» **What the task requires**:
Starting at the line that contains "This screenshot has" and ending at the final line of the entries below, write out each line exactly as it appears, but omit the pictures.
++++ Supplied data ++++
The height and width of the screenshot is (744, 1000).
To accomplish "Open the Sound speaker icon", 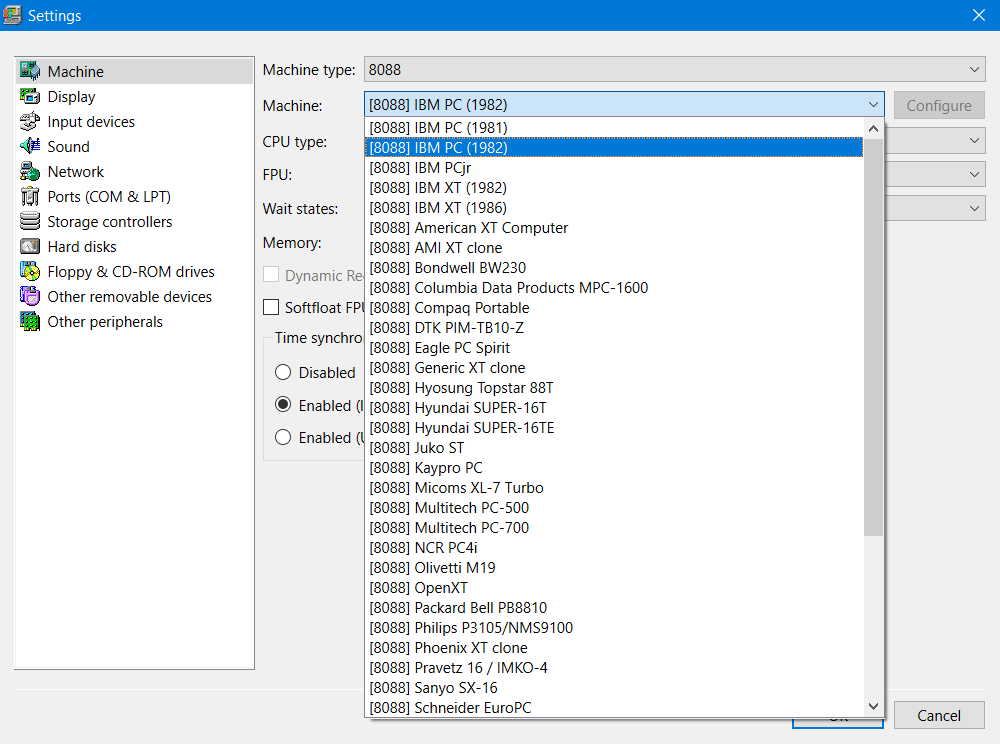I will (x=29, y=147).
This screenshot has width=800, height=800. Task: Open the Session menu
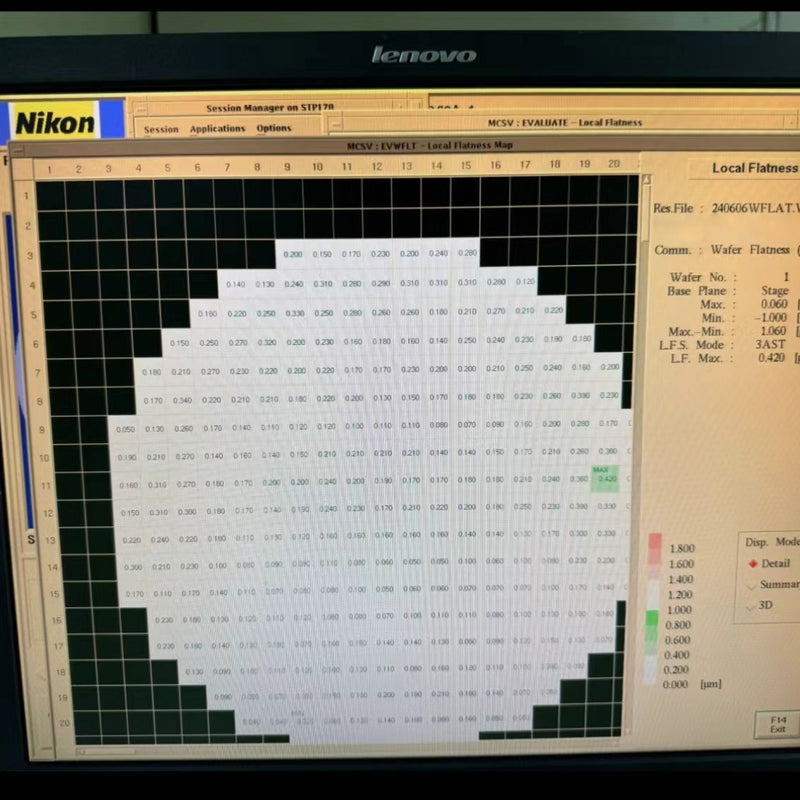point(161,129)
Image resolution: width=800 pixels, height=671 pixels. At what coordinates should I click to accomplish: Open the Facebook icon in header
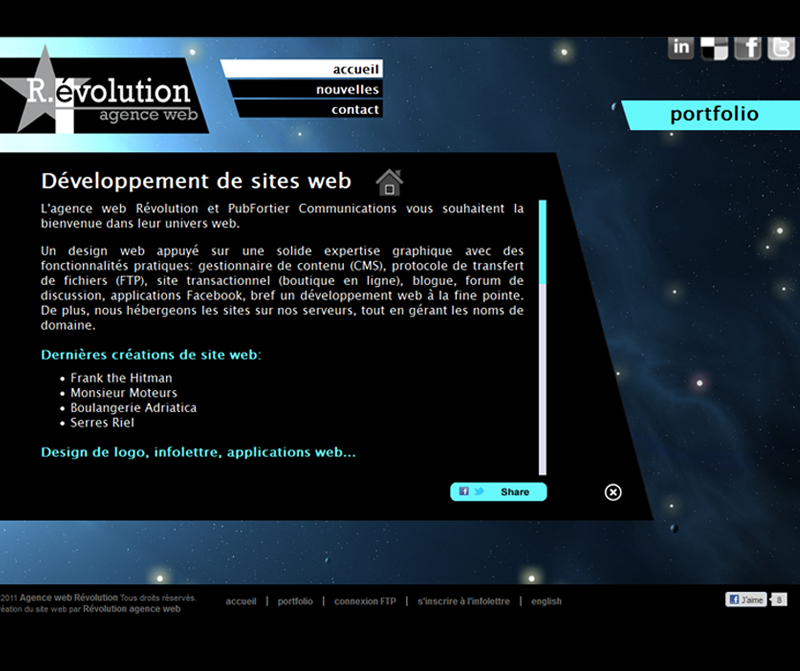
++++
» **Expected answer**:
This screenshot has width=800, height=800. Task: Open the Session menu
point(161,129)
Image resolution: width=800 pixels, height=671 pixels. At what coordinates should I click to accomplish: Open the Facebook icon in header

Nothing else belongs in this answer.